New Evidence-Based Resource Guide on Latino Youth and Families
A new evidence based guide for social workers and other practitioners designed to help Latino parents talk to their teenage children about sex is now readily accessible for NASW-NYC members. The content of the guide is designed to prevent premature sexual activity among Latino youths and was written for the National Campaign to Prevent Teen and Unplanned Pregnancy and its Latino Initiative. The Latino Initiative was launched in March 2007 to increase national attention and action on teen pregnancy among Latinos.
Columbia University School of Social Work (CUSSW) Associate Professor Vincent Guilamo-Ramos, Ph.D., LCSW and doctoral candidate Alida Bouris, MSW have authored the guide.
The guide is translational in that it addresses practical tips for strengthening parent-adolescent communication about sex among Latino families. However, the strategies are based on a careful review of the empirical literature. Many of the suggestions highlighted in the guide are based on research conducted by Dr. Guilamo-Ramos’ research team.

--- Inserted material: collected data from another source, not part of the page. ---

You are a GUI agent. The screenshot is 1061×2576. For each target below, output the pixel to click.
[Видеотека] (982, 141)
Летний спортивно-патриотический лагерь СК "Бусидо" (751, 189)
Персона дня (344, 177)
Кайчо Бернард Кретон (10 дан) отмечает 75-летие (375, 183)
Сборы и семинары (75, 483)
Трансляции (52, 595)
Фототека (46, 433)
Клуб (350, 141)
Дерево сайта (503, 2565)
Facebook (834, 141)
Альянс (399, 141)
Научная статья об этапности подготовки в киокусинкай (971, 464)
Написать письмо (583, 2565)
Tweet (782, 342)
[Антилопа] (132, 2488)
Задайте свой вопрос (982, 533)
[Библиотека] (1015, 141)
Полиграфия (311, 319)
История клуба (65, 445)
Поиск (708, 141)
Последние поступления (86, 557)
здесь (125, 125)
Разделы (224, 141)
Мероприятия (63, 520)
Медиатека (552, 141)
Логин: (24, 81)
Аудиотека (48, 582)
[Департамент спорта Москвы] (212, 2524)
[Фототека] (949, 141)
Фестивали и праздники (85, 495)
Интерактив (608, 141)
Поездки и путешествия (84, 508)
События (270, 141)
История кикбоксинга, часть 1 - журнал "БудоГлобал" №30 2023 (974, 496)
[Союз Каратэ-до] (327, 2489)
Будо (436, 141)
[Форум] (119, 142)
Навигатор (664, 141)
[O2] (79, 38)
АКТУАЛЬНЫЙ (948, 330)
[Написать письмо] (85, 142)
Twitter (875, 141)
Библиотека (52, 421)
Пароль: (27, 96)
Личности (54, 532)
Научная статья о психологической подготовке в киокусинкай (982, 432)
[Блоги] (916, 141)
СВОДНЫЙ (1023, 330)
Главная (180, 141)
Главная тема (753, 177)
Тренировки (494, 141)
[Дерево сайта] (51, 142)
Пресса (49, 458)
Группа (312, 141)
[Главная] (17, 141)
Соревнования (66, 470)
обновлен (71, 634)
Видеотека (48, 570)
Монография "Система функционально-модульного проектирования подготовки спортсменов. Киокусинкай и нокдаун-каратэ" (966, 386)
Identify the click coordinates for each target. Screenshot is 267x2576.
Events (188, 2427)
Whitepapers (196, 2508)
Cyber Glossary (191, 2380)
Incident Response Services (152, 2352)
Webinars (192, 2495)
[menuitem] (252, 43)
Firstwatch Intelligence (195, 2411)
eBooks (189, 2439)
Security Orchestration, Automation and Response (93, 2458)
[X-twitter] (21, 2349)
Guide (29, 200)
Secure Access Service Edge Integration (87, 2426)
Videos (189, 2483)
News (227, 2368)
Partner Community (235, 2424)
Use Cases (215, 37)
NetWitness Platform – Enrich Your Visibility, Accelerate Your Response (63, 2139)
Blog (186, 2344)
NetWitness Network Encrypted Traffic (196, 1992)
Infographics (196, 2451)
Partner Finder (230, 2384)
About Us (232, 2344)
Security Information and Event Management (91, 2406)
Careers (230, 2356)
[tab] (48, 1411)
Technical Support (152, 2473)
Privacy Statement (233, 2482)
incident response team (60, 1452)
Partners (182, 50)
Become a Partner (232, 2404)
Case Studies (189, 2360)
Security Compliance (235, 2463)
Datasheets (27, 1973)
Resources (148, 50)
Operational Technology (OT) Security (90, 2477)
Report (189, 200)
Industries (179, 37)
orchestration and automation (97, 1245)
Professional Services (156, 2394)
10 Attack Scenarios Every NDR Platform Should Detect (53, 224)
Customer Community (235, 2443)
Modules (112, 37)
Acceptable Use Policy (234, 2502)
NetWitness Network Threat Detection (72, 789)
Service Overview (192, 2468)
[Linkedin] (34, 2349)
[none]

“According to the National Campaign, 51% of Latinas are pregnant at least once by the age of 20. The Latino teen pregnancy rate is almost twice the national average and has declined about half as fast as the national rate. In addition, Latino youth also are disproportionately affected by sexually transmitted infections, including HIV/AIDS,” says Dr. Guilamo-Ramos.
The primary messages that we wanted to convey to practitioners and parents is that Latino parents can make a difference and that there are specific communication and parenting strategies that can be used to help reduce the risk of teen pregnancy.
The guide provides practitioners with a communication framework within the context of Latino culture. The guide is an important part of the National Campaign’s Latino Initiative and will improve practitioner’s ability to support parents in their efforts to keep their children healthy.
The guide is an important step in bridging the gap between research and practice by translating findings from the literature into practical strategies that practitioners can use to help Latino parents talk with their teenage children about sex,
The full guide can be downloaded on the Latino Initiative’s website at http://www.thenationalcampaign.org/conferencecall/0304/default.aspx. In addition, a number of materials designed specifically for parents can be found on the site as well.
Dr. Guilamo-Ramos is currently developing a Latino Family Research Center at the Columbia University School of Social Work. The center will conduct applied research focused on Latino families both domestically and internationally.